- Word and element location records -
* * * * *

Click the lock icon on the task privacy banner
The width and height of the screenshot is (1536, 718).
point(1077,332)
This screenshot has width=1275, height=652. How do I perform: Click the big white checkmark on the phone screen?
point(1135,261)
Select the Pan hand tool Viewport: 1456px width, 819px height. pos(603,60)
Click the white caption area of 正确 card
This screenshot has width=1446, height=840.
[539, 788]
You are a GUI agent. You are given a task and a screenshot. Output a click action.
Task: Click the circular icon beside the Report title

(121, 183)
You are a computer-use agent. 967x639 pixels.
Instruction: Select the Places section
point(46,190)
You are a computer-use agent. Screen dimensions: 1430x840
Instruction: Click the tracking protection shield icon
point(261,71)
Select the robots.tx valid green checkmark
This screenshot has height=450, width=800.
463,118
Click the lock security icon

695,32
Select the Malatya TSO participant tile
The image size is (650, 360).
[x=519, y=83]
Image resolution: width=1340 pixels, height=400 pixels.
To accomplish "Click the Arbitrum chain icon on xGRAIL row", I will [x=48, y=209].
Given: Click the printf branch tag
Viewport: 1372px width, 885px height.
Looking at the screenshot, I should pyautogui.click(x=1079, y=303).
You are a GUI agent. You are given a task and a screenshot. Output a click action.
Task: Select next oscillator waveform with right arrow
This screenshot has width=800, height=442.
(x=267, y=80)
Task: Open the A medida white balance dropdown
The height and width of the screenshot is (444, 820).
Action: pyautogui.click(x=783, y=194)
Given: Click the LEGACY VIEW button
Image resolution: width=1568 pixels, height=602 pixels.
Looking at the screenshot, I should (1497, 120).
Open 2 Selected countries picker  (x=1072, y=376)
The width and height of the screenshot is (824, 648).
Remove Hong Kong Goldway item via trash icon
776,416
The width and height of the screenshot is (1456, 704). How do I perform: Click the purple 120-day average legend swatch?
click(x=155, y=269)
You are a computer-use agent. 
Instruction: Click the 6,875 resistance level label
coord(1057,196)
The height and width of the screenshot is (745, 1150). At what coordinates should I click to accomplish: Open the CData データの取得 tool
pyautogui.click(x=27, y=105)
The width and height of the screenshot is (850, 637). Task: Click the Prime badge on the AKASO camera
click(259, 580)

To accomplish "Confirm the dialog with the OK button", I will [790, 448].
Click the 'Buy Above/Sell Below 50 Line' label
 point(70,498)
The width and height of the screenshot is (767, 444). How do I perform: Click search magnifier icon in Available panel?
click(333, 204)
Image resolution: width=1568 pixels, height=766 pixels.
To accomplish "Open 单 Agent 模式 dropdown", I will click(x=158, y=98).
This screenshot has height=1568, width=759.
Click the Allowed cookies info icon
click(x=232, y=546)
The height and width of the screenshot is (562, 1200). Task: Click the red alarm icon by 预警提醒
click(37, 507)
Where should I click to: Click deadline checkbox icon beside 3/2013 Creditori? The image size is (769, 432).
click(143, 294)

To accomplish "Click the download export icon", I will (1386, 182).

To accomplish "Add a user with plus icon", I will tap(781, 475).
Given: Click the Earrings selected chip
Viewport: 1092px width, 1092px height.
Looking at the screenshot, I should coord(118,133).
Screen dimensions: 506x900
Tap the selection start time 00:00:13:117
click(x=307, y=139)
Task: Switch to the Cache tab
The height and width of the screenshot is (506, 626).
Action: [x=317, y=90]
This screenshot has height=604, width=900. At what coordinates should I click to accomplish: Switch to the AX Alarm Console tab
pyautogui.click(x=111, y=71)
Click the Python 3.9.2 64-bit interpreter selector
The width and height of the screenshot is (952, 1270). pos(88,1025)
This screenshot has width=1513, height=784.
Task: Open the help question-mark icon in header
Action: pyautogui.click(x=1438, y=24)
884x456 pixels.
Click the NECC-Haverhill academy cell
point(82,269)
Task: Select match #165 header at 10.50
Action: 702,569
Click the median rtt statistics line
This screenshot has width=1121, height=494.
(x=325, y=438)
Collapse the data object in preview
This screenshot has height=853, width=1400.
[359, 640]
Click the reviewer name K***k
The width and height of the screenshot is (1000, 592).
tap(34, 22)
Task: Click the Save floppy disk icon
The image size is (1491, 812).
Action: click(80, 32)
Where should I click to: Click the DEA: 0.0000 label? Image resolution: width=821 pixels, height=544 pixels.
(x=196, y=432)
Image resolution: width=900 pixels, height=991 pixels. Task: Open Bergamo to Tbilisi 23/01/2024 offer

* * * * *

- EXERCISE AIM -
Please quote the items above word for word, everything from the line containing "Given: Click the printf branch tag" down to the line containing "click(x=232, y=546)", with both of those lines included.

- EXPECTED ANSWER -
Given: Click the printf branch tag
Viewport: 1372px width, 885px height.
Looking at the screenshot, I should pyautogui.click(x=1079, y=303).
You are a GUI agent. You are given a task and a screenshot. Output a click action.
Task: Select next oscillator waveform with right arrow
This screenshot has width=800, height=442.
(x=267, y=80)
Task: Open the A medida white balance dropdown
The height and width of the screenshot is (444, 820).
Action: pyautogui.click(x=783, y=194)
Given: Click the LEGACY VIEW button
Image resolution: width=1568 pixels, height=602 pixels.
Looking at the screenshot, I should (1497, 120).
Open 2 Selected countries picker  (x=1072, y=376)
The width and height of the screenshot is (824, 648).
Remove Hong Kong Goldway item via trash icon
776,416
The width and height of the screenshot is (1456, 704). How do I perform: Click the purple 120-day average legend swatch?
click(x=155, y=269)
You are a computer-use agent. 
Instruction: Click the 6,875 resistance level label
coord(1057,196)
The height and width of the screenshot is (745, 1150). At what coordinates should I click to accomplish: Open the CData データの取得 tool
pyautogui.click(x=27, y=105)
The width and height of the screenshot is (850, 637). Task: Click the Prime badge on the AKASO camera
click(259, 580)

To accomplish "Confirm the dialog with the OK button", I will [790, 448].
Click the 'Buy Above/Sell Below 50 Line' label
 point(70,498)
The width and height of the screenshot is (767, 444). How do I perform: Click search magnifier icon in Available panel?
click(333, 204)
Image resolution: width=1568 pixels, height=766 pixels.
To accomplish "Open 单 Agent 模式 dropdown", I will click(x=158, y=98).
This screenshot has height=1568, width=759.
Click the Allowed cookies info icon
click(x=232, y=546)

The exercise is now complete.